Published on November 29, 2023

As a mother and now a grandmother, Janine Lowy has witnessed firsthand the confusion and fear that children feel in the wake of tragic events like natural disasters, conflict, and death.

Many parents in the Jewish community have been forced to broach these difficult topics with their children in the weeks since the terrorist group Hamas killed more than 1,400 innocent civilians in Israel on October 7.

“The effects of the horrific Hamas terrorists’ October attacks in Israel will continue to reverberate throughout the Jewish community and beyond,” said Lowy. “It’s so important to have a strategy in place to consider how to discuss these types of events with the children in your life.”

Janine Lowy sat down with us to share a few of the tips she’s picked up over the years to address difficult topics with children in a way that they can understand and digest.

Beginning the Conversation

Lowy recommends starting by waiting for a calm moment to ask children what they’ve heard about the situation. Children are more perceptive than most would think, Lowy said, and it’s likely that, even if they do not watch the evening news or follow global events on Twitter, they have a broad idea that something in the world is amiss. As you listen to what they have to say, control your own anxiety.

“Children are very in tune with what we feel,” said Lowy. If a child comes to you first to ask what happened, begin by asking What do you think happened? to gauge where they stand.

Offering Comfort

Navigating these conversations with children is often a balancing act, Lowy explained.

“You must both acknowledge and validate their feelings – while also making sure they feel safe,” Janine Lowy explained.

It’s important to remember that these are weighty topics: conflict is difficult enough for adults to comprehend, never mind children who are experiencing these realities for the first time.

If they are scared, don’t undermine their fear, Lowy said, but do tell them that there are many people (some refer to them as “helpers”) working to keep everyone safe and protected.

Answering Questions

Kids are curious; their sense that something is wrong will be coupled with a natural curiosity to know more. Anticipate questions, and keep your answers concise, direct, and gentle.

If a child asks something you don’t have an answer to, or don’t feel comfortable responding to, take a breath. Say something like: That is a great question. I want to think about my answer. I will come back to you.

“As long as they feel safe and taken care of, kids tend to move on quickly,” Janine Lowy said. “Try to shield them from the stress of unnecessary worrying.”

Limit Exposure

Children soak up their surroundings—it’s how they acquire language and learn to socialize. But in the context of tragic events, they can also pick up on messages and notes that they do not have the experience or context to fully understand.

This can be solved by limiting your children’s exposure to the tragic event, according to Lowy.

“Avoid discussing it all with other adults in front of your children or grandchildren,” said Janine Lowy. “If a conversation is about the events, it should be tailored for them to best absorb.

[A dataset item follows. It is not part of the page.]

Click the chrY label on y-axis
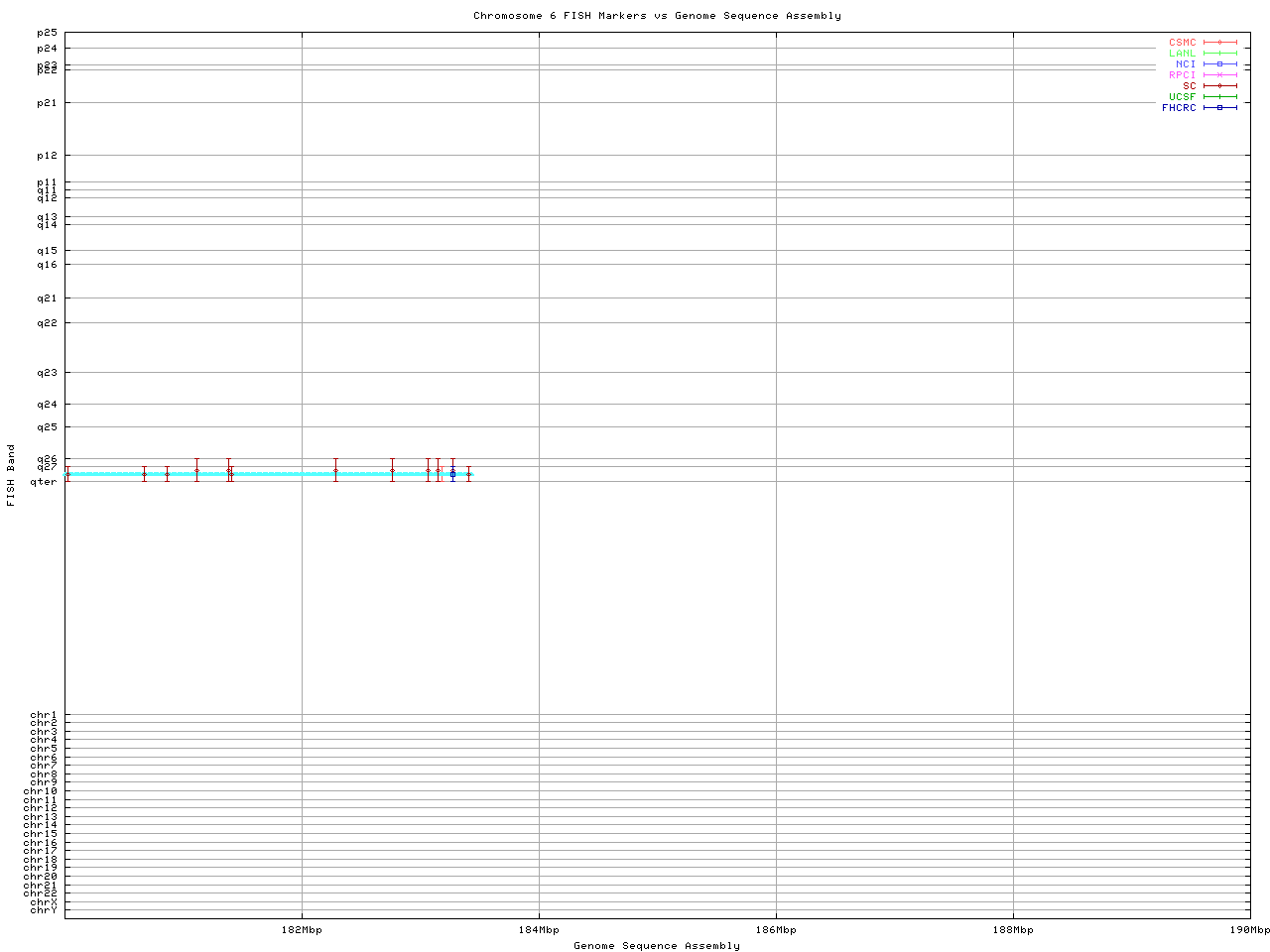 [x=44, y=910]
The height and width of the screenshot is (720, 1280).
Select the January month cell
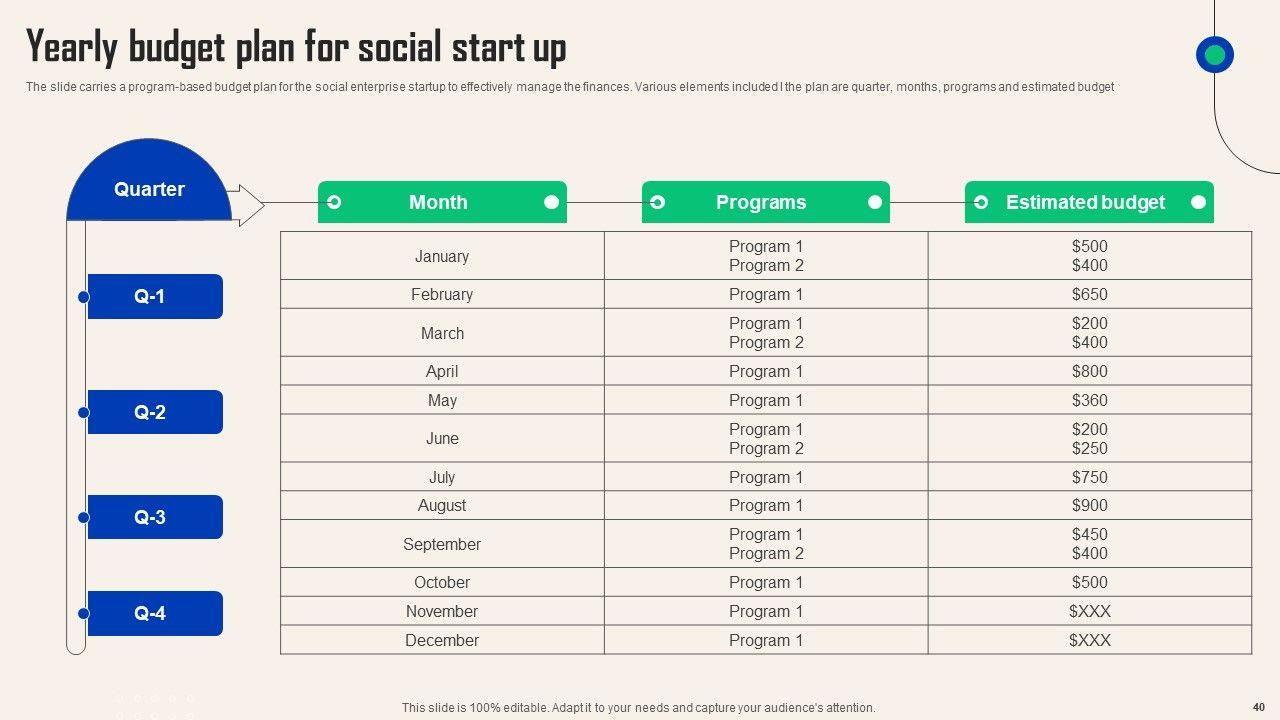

“And limit watching the news while they’re around,” Lowy continued. “To stay informed, read articles or plug in headphones and watch on your phone. Children are very impressionable. Even if you think they aren’t listening, they probably are.”

Keep a Routine

Keeping up appearances and maintaining a sense of normalcy is critical, Lowy said. Children thrive in structured environments—and there’s no need to cause a crisis at home.

“Maintaining a consistent rhythm offers a critical sense of stability and familiarity, especially for younger kids, so keep daily routines and sleep schedules as consistent as possible,” said Lowy.

Have Patience

Finally, be patient. Understand that during difficult times, children may benefit from extra attention, love, and gentleness.

These are challenging times for everyone, as Janine Lowy explained, even for our youngest. Parents and grandparents have a responsibility to help them process these events, she continued.

“It’s part of our role as their guardians,” she said.